Iconic Winston Churchill photo vanishes from Canada hotel
- Published
A famous photograph of Winston Churchill snapped in 1941 has gone missing from an Ottawa hotel and replaced with a fake.
The photo - known as "the Roaring Lion" - was taken by Yousuf Karsh shortly after Churchill gave a wartime speech to Canada's parliament.
A staff member at the Château Laurier hotel first noticed the photograph had been replaced on 19 August.
Police are investigating the incident.
The photograph is one of the most iconic ever taken of Churchill, and shows the leader on Parliament Hill moments after Karsh famously took a cigar out of Churchill's mouth.
"I held out an ashtray, but he would not dispose of it...I waited; he continued to chomp vigorously at his cigar. I waited," Karsh later recalled, external. "Then I stepped toward him and, without premeditation, but ever respectfully, I said 'forgive me sir' and plucked the cigar from his mouth."
By the time Karsh returned to his camera, he wrote, Churchill looked "so belligerent he could have devoured me".
"It was in that instant that I took the photograph," he added.
The Château Laurier first realised something was amiss on Friday, when staff members noticed that the photograph's frame didn't match that of other images by Karsh in the same room.
After investigating and conferring with Karsh's estate, the hotel determined that the photograph had been "replaced with a copy of the original", the hotel said in a statement to local media. It is unclear how long it has been since the original image was taken.

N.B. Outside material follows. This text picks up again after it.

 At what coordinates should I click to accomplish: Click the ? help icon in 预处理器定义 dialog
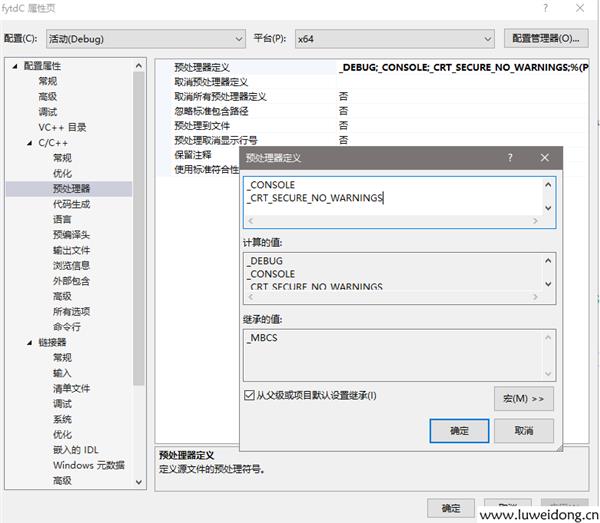[510, 158]

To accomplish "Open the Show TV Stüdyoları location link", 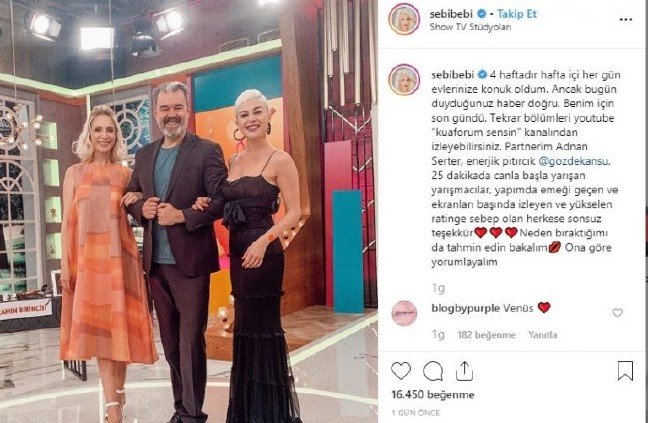I will [x=470, y=27].
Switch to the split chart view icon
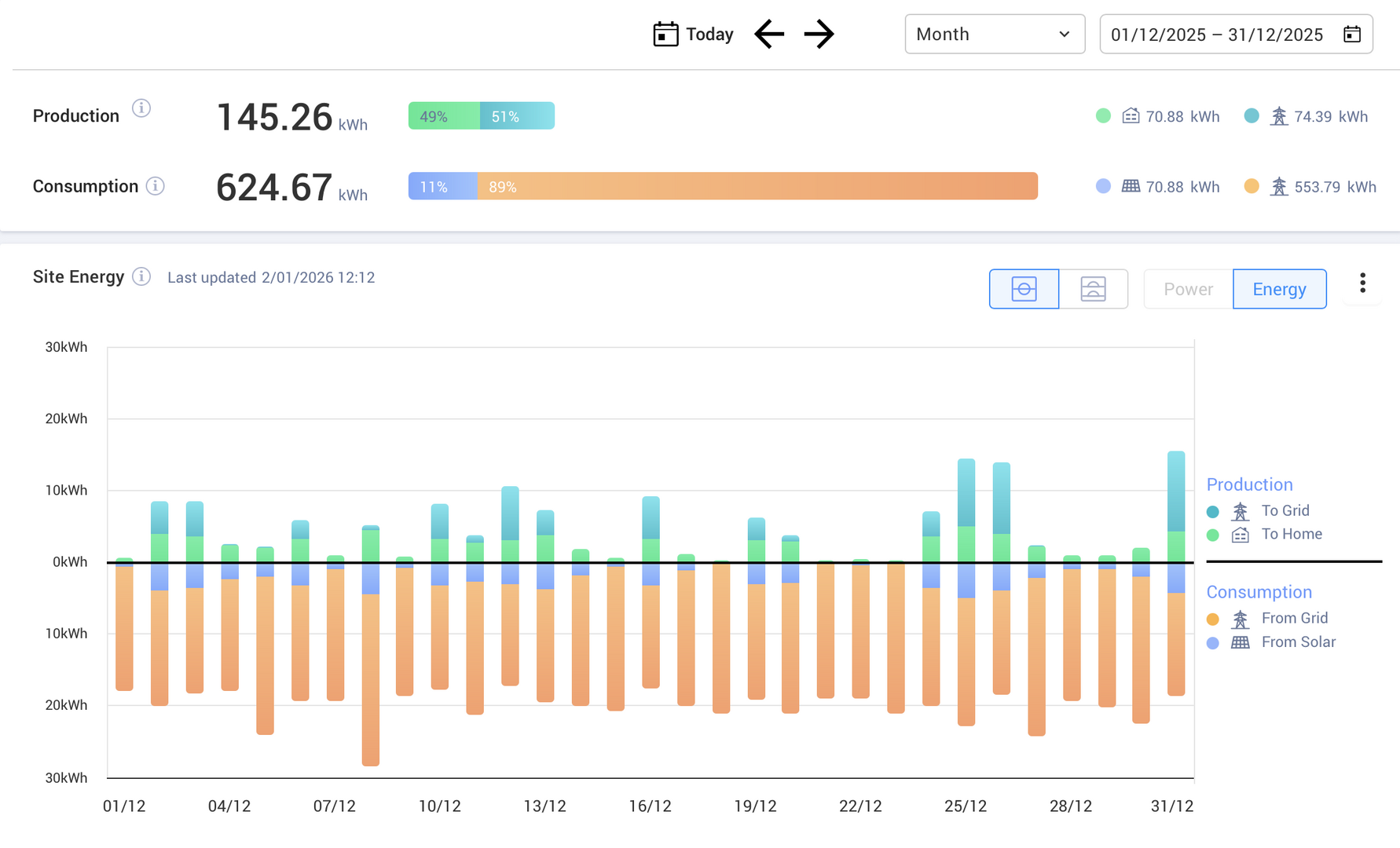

"We are deeply saddened by this brazen act," the hotel's general manager, Geneviève Dumas, said in the statement. "The hotel is incredibly proud to house this stunning Karsh collection, which was securely installed in 1998."
The hotel is operated by Toronto-headquartered Fairmont Hotels & Resorts, a subsidiary of AccorHotels.
The case has been reported to Ottawa Police, which has launched an investigation into the missing photograph.
Karsh, who died in 2002, is considered one of the famous portrait photographers of the 20th Century, with other subjects ranging from Queen Elizabeth II, Nelson Mandela and Martin Luther King to Fidel Castro, Muhammad Ali and Andy Warhol.
He was a long-time resident of the Château Laurier, from where he operated a studio between 1972 and 1992.